--- SELECTED EXCERPT ---

Open SwapnilPande opened 5 years ago

SwapnilPande commented 5 years ago

Which section of robot code is this for? Vision (Obstacle Detection)

Description of feature

partlygloudy commented 5 years ago

Things we should look into right away:

  1. If we filter out noisy areas of the disparity image, how clearly do rocks show up against a background of sand (i.e. can disparity image alone be used to identify obstacles)
  2. Can we use edge detection to supplement the disparity image (maybe by only keeping regions of the disparity image near edges or something along those lines)

Other possible approaches to investigate:

  1. Using disparity image (and possibly range information from Kinect), estimate the plane that best fits the ground. Then find locations where the estimated z-coordinate of the ground extends above or below that plane past a certain threshold - these regions are the obstacles. This approach would be difficult to implement but I think it would produce pretty good results. We'd also have to filter out the walls of the competition area somehow.
  2. Pray that we don't hit the obstacles
Dankev55 commented 5 years ago

We have begun experimentation with the Xbox Kinect (v1, model 1414). Using the Kinect should allow us to gather information on depth images for the purpose of finding obstacles. The goal is to use this data to create a 3D occupancy grid. We are currently considering the OctoMap library for this purpose. The OctoMap uses octrees and probabilistic occupancy estimation. It should give us a representation of occupied, free, and unknown space. This should allow us to recognize and map the locations of obstacles in a 3-dimensional space.

--- MATERIAL SUPPLIED ---

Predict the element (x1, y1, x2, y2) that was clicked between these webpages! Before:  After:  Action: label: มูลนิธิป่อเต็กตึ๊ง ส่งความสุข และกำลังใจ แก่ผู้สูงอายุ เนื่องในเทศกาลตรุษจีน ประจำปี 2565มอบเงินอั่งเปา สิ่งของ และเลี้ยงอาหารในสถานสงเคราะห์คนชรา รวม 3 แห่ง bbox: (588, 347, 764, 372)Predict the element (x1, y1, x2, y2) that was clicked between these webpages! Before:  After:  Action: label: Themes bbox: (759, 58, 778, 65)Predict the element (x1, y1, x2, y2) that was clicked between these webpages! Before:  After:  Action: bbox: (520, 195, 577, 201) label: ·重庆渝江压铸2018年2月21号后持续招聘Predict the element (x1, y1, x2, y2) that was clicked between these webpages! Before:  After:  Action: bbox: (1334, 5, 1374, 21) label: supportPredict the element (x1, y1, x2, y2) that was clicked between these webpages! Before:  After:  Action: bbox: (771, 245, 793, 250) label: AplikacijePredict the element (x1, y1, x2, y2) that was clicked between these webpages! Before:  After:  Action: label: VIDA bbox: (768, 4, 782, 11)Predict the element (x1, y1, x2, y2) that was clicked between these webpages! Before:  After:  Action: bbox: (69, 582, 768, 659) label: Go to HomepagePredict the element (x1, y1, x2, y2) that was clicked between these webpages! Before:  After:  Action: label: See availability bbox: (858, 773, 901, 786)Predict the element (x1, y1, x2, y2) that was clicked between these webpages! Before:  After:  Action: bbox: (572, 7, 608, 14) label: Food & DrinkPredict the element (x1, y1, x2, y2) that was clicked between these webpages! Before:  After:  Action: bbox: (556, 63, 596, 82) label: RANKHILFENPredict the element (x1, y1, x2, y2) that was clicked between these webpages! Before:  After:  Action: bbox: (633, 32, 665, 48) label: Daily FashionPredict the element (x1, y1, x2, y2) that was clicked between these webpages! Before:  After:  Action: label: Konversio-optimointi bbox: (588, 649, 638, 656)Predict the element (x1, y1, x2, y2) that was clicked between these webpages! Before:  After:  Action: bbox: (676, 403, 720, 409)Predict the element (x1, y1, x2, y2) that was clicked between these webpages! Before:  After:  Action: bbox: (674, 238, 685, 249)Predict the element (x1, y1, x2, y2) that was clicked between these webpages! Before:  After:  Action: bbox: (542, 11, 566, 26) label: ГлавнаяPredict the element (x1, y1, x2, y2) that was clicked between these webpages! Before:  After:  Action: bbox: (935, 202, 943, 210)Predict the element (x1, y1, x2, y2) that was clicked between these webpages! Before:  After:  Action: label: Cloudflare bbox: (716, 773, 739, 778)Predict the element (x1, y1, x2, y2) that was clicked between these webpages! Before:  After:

---

- _EXERCISE PROMPT_: Continue the discussion thread on obstacle detection for the robot's vision code, starting after its last sentence.

- _ANSWER FOR THIS EXERCISE_:
Dankev55 commented 5 years ago

With our focus shifting to working with the Kinect and OctoMap, working with image processing from a camera is de-prioritized, and may not be necessary. With regard to this, we made a basic Python script that can analyze a list of similar images and set the grayscale value of any noisy pixel to white, leaving behind only pixels consistent in grayscale value over each image. With the disparity image, such pixels imply a well-defined, non-repeating structure indicative of a protrusion or obstacle. In other words, we should be able to filter out noise and find obstacles using disparity images, if necessary.

Dankev55 commented 5 years ago

We are no longer currently pursuing the use of OctoMap, and are looking into the ANYbotics elevation_mapping library. This library will ideally allow us to convert PointCloud2 information from Freenect directly to an elevation mapping visualization that we can use. We have made progress in running a simulated demo using the elevation_mapping library and its associated dependencies, but have an error involving an unknown_published for a 'map' variable.